** Opening Data for processing block **

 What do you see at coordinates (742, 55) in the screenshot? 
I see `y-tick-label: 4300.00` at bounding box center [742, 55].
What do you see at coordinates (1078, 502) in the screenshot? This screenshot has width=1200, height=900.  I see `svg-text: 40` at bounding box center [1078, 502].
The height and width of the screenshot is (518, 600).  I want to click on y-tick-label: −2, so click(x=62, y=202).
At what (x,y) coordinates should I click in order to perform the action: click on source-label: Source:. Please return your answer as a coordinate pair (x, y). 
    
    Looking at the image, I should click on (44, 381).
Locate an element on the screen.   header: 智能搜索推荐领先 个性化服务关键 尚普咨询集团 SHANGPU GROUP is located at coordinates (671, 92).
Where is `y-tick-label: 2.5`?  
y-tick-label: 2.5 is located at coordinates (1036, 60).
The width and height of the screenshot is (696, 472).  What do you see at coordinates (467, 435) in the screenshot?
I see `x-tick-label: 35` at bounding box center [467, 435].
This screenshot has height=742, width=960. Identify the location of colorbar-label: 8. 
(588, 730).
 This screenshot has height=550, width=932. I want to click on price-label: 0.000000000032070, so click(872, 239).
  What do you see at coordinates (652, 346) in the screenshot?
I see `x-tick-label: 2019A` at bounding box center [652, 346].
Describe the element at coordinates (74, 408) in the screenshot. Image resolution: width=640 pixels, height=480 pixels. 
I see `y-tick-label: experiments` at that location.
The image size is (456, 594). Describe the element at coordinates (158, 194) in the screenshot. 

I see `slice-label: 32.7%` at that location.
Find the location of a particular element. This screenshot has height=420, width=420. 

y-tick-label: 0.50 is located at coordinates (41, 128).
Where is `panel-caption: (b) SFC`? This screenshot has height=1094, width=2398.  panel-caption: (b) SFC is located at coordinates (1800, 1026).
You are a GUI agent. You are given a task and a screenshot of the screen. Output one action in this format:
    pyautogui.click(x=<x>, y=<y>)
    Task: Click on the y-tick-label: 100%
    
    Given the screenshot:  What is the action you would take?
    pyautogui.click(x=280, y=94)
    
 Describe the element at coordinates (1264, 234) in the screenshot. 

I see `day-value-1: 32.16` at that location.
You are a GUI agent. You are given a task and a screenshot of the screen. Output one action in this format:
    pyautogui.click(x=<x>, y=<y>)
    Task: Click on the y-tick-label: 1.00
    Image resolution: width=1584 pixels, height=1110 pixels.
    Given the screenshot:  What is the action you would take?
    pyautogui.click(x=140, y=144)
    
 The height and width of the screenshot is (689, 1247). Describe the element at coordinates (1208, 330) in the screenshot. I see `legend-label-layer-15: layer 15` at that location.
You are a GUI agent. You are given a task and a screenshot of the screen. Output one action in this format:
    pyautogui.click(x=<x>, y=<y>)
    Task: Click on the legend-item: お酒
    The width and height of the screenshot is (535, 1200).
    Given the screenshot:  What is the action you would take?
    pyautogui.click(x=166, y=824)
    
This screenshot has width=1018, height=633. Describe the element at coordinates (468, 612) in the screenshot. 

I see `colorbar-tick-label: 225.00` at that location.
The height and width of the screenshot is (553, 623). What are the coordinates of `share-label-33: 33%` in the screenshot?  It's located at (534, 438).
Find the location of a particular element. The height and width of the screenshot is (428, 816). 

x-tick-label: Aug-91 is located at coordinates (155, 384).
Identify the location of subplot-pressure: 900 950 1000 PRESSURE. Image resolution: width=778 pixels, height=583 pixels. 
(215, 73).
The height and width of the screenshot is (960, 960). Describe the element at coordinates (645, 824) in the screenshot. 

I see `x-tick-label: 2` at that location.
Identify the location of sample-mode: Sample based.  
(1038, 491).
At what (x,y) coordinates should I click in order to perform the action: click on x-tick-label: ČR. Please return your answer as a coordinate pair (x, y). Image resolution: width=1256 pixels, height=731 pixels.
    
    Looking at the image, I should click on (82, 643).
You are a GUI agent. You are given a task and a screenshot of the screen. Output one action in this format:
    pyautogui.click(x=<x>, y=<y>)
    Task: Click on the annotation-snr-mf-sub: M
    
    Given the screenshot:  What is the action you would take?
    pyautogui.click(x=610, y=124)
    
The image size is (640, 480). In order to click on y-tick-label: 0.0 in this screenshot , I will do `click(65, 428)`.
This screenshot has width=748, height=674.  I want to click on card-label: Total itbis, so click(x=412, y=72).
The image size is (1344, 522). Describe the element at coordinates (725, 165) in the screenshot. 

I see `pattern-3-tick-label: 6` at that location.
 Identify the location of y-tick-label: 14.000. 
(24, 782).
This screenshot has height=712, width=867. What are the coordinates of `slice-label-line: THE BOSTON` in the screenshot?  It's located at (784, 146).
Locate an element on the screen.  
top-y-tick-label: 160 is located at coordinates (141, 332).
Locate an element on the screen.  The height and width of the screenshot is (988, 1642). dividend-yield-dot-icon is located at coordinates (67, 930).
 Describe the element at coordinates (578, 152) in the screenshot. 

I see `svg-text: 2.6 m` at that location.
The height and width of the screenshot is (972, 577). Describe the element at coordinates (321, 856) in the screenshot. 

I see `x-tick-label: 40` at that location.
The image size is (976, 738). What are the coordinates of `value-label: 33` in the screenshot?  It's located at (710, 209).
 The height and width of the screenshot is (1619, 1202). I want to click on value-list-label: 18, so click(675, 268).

** Closing Data for processing block **

→ Assignment
Reproduce the material above, from its first line through the line containing "Looking at the image, I should click on (44, 381).", keeping every character the same.

→ Output of the task
 What do you see at coordinates (742, 55) in the screenshot? 
I see `y-tick-label: 4300.00` at bounding box center [742, 55].
What do you see at coordinates (1078, 502) in the screenshot? This screenshot has width=1200, height=900.  I see `svg-text: 40` at bounding box center [1078, 502].
The height and width of the screenshot is (518, 600).  I want to click on y-tick-label: −2, so click(x=62, y=202).
At what (x,y) coordinates should I click in order to perform the action: click on source-label: Source:. Please return your answer as a coordinate pair (x, y). 
    
    Looking at the image, I should click on (44, 381).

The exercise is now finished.